Instrucciones de trabajo ->
1. Según el texto sobre el pacto fiscal, ¿en qué organismo se requerirá un diálogo de altura?
2. Transcribe del texto sobre el pacto fiscal el fragmento que comienza en "Con conciencia ciudadana" y termina en "una reforma fiscal.".

Texto extraído ->

:::::

Suena atractivo, democrático y tiene base legal, pero un pacto fiscal es en la cultura dominicana -y desde mi óptica, quizás sesgada por la subjetividad- un aspiracional difícil de concretar, pues aquí cuando se habla de impuestos todos quieren escabullirse.
Esta actitud tiene justificación: las historias de parches fiscales, las reformas regresivas, la inequidad tributaria, la permisividad a la evasión, la politización del deber tributario, el gasto desordenado sin prioridades claras y la corrupción.
La emergencia económica, a causa de un factor exógeno como Covid-19, obliga a hacer reestructuraciones del sistema impositivo o ahogarnos en deudas hasta caer en una trampa financiera que se extendería por décadas, prolongando los pasivos sociales.
Con conciencia ciudadana y sentido cívico debemos entender que la salida más adecuada es una reforma fiscal inteligente que distribuya mejor la carga, permita captar más ingresos en forma sostenible, reduciendo el fenómeno de la evasión a la mínima expresión.
Para lograr ese objetivo el gobierno debe rodearse de talentos en materia económica y fiscal, con habilidades técnicas no solo para diseños tributarios acorde con la nueva economía, sino capaces de negociar y desarrollar vocerías convincentes.
El momento no está para experimentos ni para que neófitos sin liderazgo ni ascendencia estén balbuceando sobre lo que no entienden. En el Consejo Económico y Social se requerirá un diálogo de altura, inteligible, que sume adeptos y convenza a la población de la necesidad de una reforma fiscal.
La tarea requerirá el acompañamiento de un plan de comunicación estratégica que facilite la comprensión del ante, el durante y el después del proceso, revistiéndolo de toda la transparencia posible.
Y más que un pacto fiscal el camino debería ser un pacto solidario por la sostenibilidad económica para tributar con honestidad y, por el otro lado, manejar un gasto público de alta calidad, sin dispendios y con drásticas consecuencias para la corrupción administrativa.

:::::

Datos proporcionados ->
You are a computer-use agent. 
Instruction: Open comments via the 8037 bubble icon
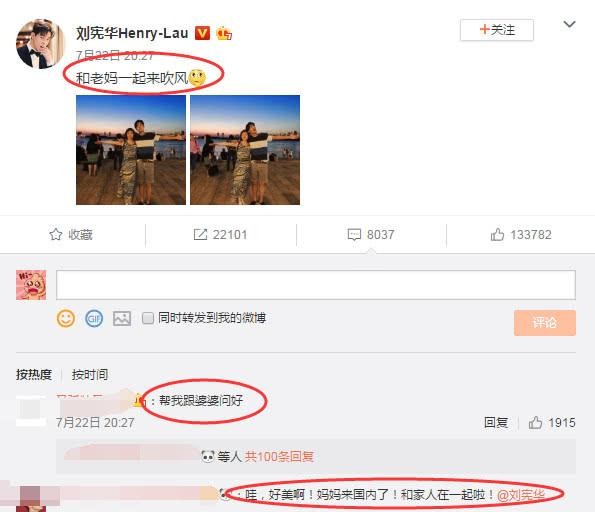tap(354, 235)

:::::

Respuestas a problemas ->
1. En el Consejo Económico y Social.

2.
Con conciencia ciudadana y sentido cívico debemos entender que la salida más adecuada es una reforma fiscal inteligente que distribuya mejor la carga, permita captar más ingresos en forma sostenible, reduciendo el fenómeno de la evasión a la mínima expresión.
Para lograr ese objetivo el gobierno debe rodearse de talentos en materia económica y fiscal, con habilidades técnicas no solo para diseños tributarios acorde con la nueva economía, sino capaces de negociar y desarrollar vocerías convincentes.
El momento no está para experimentos ni para que neófitos sin liderazgo ni ascendencia estén balbuceando sobre lo que no entienden. En el Consejo Económico y Social se requerirá un diálogo de altura, inteligible, que sume adeptos y convenza a la población de la necesidad de una reforma fiscal.